--- PAGE EXCERPT ---

#####

Update 2019: Another viewing, and the sensibility of The Warriors intrigues me even more than last time. While Walter Hill’s film feigns late ’70s New Hollywood realism at times, it’s a mislabelling, and perhaps an intentionally teasing one. Rather than presuming access to the “reality” of the lives of these youthful characters, Hill creates a world out of time, a big, poisonous apple that animates its characters’ interior psychologies – their aspirations to stave off the doldrums of youth by abstracting their own identities and turning themselves into heroic caricatures – but seems to keep the protagonists at a melancholic remove. It’s as though the city is their playground, but it can’t be their home.
The excessively affected, even stilted milieu of the film stands totally at odds with the presumption that it will offer a ragged portrait of gritty street-level realism. Instead, Hill offers an effusion, perhaps, of the inner abstractions these characters use to authorize their own sense of play. The film’s poetic weave drops them into this world and characterizes them via their actions, not references to the lives external to the world the film has created; it offers no sense of what they might be doing when the camera is not upon them. The elegiac tone of the film traps the characters, suggesting, tragically, that these wayward youths are embalmed in a tableaux, locked into some eternal struggle, or one they imagine to be eternal, that seems to deny them a sense of life outside this caricature.

#####

--- SUPPLIED INFORMATION ---

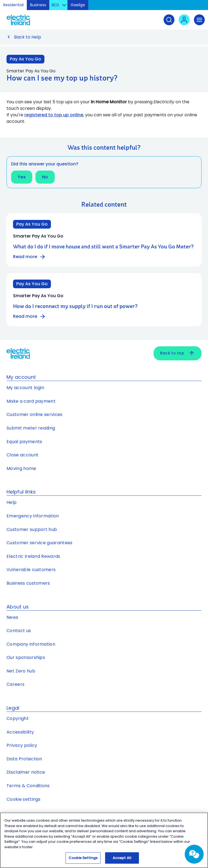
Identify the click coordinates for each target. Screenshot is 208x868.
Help (11, 502)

#####

--- ACTIONS TO TAKE ---
1) Reproduce everything in the review of The Warriors from "The excessively affected, even" down to "outside this caricature.".
2) According to the review of The Warriors, what does the film offer no sense of?

--- ANSWERS TO THE TASKS ---
1)
The excessively affected, even stilted milieu of the film stands totally at odds with the presumption that it will offer a ragged portrait of gritty street-level realism. Instead, Hill offers an effusion, perhaps, of the inner abstractions these characters use to authorize their own sense of play. The film’s poetic weave drops them into this world and characterizes them via their actions, not references to the lives external to the world the film has created; it offers no sense of what they might be doing when the camera is not upon them. The elegiac tone of the film traps the characters, suggesting, tragically, that these wayward youths are embalmed in a tableaux, locked into some eternal struggle, or one they imagine to be eternal, that seems to deny them a sense of life outside this caricature.

2) What the characters might be doing when the camera is not upon them.